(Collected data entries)
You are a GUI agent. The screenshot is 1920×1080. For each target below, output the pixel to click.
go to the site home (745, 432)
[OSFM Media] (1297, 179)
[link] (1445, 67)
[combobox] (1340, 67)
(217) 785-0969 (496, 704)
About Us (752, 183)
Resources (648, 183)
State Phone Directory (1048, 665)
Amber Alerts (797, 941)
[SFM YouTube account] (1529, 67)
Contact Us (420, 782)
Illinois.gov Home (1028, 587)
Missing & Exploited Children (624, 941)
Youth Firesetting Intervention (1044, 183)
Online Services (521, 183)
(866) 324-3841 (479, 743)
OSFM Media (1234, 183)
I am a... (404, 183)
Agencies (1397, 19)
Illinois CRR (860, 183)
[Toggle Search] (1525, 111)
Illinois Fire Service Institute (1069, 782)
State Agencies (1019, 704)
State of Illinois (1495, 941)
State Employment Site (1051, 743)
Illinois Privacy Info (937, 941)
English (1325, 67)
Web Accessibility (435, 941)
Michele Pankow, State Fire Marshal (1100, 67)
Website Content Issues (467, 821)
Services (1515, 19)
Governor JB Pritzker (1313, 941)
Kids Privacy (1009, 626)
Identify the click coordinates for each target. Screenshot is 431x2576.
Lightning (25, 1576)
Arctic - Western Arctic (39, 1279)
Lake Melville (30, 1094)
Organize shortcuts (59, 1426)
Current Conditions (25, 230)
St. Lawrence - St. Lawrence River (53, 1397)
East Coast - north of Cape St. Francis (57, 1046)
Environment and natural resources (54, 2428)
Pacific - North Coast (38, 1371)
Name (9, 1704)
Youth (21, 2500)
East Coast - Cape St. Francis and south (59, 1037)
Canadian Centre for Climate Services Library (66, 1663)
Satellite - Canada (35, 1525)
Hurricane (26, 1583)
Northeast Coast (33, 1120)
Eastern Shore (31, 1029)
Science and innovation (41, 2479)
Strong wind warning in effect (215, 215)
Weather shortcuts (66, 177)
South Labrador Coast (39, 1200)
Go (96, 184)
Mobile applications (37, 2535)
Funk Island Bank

### PROBLEM DESCRIPTION
Which lines hold the word "State"? Copy each of them from the records.

### RESPONSE TO THIS TASK
State Phone Directory (1048, 665)
State Agencies (1019, 704)
State of Illinois (1495, 941)
State Employment Site (1051, 743)
Michele Pankow, State Fire Marshal (1100, 67)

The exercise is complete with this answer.